| Your assignment |
Among the lines below, how many have the word "computer"? The reply is that number alone.

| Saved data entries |
****************************************

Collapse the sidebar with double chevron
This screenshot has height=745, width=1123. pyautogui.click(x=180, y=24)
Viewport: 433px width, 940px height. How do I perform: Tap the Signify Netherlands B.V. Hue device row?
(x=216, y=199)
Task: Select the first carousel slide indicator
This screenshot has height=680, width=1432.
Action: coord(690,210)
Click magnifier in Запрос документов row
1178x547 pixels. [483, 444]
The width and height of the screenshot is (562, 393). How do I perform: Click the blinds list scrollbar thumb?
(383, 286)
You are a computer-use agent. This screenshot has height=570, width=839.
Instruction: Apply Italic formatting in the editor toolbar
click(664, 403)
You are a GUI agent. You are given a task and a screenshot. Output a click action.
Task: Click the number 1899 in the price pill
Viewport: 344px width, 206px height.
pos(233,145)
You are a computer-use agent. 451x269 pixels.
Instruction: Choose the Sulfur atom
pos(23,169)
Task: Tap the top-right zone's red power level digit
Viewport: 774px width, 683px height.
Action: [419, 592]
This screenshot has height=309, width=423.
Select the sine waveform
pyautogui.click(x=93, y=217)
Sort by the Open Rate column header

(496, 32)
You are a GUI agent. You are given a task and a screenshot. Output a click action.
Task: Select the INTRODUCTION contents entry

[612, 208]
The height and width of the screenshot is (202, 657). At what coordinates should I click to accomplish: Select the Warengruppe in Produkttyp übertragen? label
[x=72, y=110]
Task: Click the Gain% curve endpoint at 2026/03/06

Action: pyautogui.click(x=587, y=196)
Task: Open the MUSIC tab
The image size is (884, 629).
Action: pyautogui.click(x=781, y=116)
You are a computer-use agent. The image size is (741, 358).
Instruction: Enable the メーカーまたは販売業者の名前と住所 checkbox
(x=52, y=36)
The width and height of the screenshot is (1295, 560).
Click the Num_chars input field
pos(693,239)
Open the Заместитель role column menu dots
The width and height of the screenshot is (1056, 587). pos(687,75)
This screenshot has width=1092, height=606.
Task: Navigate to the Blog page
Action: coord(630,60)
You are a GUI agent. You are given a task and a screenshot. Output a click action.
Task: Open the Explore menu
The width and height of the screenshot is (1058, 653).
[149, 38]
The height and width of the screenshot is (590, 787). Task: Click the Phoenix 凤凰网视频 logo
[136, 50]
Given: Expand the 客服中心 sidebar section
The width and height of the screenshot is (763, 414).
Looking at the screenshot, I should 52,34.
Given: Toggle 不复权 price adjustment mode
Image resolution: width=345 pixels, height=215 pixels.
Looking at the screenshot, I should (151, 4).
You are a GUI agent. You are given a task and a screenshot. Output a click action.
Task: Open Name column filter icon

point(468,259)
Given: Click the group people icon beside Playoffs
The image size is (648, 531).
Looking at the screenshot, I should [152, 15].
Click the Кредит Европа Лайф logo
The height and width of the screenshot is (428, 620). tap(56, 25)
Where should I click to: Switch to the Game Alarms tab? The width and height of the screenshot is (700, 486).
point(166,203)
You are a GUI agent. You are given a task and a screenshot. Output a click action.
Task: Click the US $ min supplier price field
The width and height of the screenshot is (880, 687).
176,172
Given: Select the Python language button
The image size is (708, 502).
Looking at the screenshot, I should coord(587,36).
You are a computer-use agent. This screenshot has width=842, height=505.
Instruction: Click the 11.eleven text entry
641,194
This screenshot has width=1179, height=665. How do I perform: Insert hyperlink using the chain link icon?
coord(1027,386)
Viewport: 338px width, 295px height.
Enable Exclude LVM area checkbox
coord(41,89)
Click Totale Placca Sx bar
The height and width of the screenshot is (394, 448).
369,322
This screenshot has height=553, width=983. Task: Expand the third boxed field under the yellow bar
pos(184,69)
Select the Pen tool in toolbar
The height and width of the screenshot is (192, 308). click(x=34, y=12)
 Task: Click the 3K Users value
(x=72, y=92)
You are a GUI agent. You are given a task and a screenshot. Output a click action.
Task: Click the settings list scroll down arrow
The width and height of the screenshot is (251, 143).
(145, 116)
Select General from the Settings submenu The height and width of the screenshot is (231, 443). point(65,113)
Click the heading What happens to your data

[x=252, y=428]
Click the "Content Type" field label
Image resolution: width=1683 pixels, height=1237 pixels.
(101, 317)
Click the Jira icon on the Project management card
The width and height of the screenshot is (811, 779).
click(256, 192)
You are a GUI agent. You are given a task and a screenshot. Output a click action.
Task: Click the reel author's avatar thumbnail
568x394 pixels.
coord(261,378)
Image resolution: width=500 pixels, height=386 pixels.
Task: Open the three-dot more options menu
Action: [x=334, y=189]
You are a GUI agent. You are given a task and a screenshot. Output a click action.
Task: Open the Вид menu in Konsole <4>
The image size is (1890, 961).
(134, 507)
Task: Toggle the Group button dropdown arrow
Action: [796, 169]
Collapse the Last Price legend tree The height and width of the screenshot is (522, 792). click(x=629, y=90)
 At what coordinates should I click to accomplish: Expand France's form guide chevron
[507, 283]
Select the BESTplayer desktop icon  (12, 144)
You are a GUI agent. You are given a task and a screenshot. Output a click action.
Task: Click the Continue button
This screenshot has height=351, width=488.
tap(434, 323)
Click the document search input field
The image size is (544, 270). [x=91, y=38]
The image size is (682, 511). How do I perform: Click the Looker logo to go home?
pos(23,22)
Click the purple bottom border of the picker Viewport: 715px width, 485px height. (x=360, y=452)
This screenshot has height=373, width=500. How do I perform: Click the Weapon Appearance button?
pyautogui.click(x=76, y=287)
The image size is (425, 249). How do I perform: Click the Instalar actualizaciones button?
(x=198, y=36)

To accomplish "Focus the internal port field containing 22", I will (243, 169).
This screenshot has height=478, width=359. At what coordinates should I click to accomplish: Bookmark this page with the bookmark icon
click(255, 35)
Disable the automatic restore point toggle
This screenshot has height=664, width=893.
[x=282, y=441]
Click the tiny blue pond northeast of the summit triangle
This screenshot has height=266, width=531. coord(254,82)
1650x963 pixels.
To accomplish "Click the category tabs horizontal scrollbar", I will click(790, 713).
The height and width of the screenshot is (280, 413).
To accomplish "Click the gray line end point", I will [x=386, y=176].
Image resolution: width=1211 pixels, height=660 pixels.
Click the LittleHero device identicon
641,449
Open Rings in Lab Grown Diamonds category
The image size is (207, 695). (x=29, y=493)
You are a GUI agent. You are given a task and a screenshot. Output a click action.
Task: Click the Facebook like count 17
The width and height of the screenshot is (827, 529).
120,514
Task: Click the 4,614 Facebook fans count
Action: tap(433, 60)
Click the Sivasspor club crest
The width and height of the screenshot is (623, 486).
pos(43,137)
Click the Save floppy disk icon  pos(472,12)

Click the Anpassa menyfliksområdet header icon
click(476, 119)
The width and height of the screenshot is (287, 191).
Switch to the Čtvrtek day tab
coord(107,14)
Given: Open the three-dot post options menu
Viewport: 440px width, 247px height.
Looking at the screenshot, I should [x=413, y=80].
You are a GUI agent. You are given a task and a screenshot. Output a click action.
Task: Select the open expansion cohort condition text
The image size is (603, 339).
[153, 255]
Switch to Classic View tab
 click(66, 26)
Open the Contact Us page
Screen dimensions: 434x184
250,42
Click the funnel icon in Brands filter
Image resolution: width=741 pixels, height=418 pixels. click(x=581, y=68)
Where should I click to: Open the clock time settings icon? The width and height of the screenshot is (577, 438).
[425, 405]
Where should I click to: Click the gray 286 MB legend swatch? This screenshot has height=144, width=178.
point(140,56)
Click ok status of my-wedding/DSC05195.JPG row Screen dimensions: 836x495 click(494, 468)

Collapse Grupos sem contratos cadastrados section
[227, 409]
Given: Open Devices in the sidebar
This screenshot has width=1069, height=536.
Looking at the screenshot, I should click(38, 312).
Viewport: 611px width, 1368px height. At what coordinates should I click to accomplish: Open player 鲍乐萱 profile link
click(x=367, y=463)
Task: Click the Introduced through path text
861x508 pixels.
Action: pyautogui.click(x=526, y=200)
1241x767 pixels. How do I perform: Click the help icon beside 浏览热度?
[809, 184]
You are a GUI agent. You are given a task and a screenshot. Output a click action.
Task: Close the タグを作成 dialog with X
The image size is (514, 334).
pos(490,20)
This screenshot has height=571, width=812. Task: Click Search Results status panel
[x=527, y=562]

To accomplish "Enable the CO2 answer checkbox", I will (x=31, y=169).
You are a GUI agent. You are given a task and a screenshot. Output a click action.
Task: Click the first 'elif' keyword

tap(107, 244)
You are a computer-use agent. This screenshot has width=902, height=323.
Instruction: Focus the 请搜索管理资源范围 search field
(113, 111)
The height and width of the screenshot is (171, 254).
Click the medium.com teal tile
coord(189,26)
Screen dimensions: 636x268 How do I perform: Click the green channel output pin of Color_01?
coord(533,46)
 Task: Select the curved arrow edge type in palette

****************************************

| Output below |
5